Stress (n = 1). We found very low-quality evidence that PEMs were significantly more effective at decreasing stress compared to usual care at long-term (1 RCT, n = 461; SMD = -0.21; 95% CI: -0.39, -0.03; p = 0.02). We found very low-quality evidence that PEMs had no effect on stress compared to usual care at immediate (1 RCT, n = 461; SMD = -0.13; 95% CI: -0.32, 0.05; p = 0.15), short (1 RCT, n = 461; SMD = -0.13; 95% CI: -0.31, 0.06; p = 0.18), and medium-term (1 RCT, n = 461; SMD = -0.15; 95% CI: -0.33, 0.03; p = 0.11).
Depression (n = 1). We found very low-quality evidence that PEMs had no effect on depression compared to usual care at immediate (1 RCT, n = 461; SMD = -0.18; 95% CI: -0.36, 0.01; p = 0.06), short (1 RCT, n = 461; SMD = -0.09; 95% CI: -0.27, 0.09; p = 0.35), medium (1 RCT, n = 461; SMD = -0.11; 95% CI: -0.29, 0.07; p = 0.24), and long-term (1 RCT, n = 461; SMD = -0.15; 95% CI: -0.33, 0.03; p = 0.10).
Patient education materials alone vs. other interventions.
Ten trials [40, 42–47, 52, 56, 59] compared the effect of PEMs to other interventions (Table 2) on LBP-related outcomes for chronic LBP patients. The most commonly measured outcome was pain intensity (n = 10), followed by disability (n = 9), quality of life (n = 5), global improvement (n = 3), anxiety (n = 2), and depression (n = 2). Single studies measured function, pain self-efficacy, fear-avoidance beliefs, catastrophizing, coping, stress, days off work. No studies measured knowledge, attitudes, general beliefs, imaging, physician visits, referrals, or cost. A summary of findings for eight key outcomes are presented in Table 7 (a summary of all other outcomes and forest plots for all analyses are presented in S3 and S4 Files, respectively).

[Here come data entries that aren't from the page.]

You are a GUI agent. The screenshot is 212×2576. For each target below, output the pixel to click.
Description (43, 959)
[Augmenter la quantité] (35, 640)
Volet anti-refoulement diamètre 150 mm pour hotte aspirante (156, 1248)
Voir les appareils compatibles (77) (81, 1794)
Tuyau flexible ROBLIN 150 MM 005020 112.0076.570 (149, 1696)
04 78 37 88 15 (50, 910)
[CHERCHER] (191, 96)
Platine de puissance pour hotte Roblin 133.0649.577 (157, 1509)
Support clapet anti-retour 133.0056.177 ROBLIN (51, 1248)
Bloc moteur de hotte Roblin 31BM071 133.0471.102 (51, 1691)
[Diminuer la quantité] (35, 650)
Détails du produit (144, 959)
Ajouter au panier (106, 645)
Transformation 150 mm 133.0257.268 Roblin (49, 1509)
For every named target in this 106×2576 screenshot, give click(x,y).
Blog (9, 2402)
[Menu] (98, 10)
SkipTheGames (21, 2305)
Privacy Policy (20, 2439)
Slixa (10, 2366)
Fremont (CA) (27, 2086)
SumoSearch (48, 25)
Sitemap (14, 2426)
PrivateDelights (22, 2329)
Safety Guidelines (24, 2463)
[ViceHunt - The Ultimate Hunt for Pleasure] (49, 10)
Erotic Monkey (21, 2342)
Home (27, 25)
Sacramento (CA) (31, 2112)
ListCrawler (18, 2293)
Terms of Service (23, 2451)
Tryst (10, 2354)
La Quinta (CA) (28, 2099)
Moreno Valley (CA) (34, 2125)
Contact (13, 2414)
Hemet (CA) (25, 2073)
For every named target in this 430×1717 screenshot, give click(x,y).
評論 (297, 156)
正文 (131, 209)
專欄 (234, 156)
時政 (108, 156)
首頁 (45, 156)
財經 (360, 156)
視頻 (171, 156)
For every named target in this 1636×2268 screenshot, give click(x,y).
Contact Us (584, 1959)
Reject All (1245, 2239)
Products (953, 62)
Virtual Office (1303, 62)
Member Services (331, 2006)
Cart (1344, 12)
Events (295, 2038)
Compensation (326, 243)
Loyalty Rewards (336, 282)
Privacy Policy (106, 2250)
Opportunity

Pain intensity (n = 10). We found high-quality evidence that PEMs are less effective than other interventions for decreasing pain intensity at immediate (8 RCT, n = 732; SMD = 0.30; 95% CI: 0.03, 0.56; p = 0.03; I2 = 63%) and short-term (7 RCT, n = 815; SMD = 0.54; 95% CI: 0.20, 0.88; p = 0.002; I2 = 80%). We found moderate and very-low quality evidence that PEMs had no effect on pain intensity compared to other interventions at medium (4 RCT, n = 450; SMD = 0.22; 95% CI: -0.25, 0.69; p = 0.35; I2 = 81%) and long-term (1 RCT, n = 168; SMD = 0.18; 95% CI: -0.12, 0.48; p = 0.24), respectively.
Disability (n = 9). We found high-quality evidence that PEMs are less effective than other interventions for decreasing disability at immediate (7 RCTs, n = 714; SMD = 0.47; 95% CI: 0.12, 0.83; p = 0.009; I2 = 79%) and short-term (8 RCT, n = 881; SMD = 0.64; 95% CI: 0.25, 1.02; p = 0.001; I2 = 85%). We found high and very-low quality evidence that PEMs had no effect on disability compared to other interventions at medium (4 RCT, n = 450; SMD = 0.29; 95% CI: -0.09, 0.67; p = 0.13; I2 = 72%) and long-term (1 RCT, n = 168; SMD = -0.07; 95% CI: -0.37, 0.23; p = 0.65), respectively.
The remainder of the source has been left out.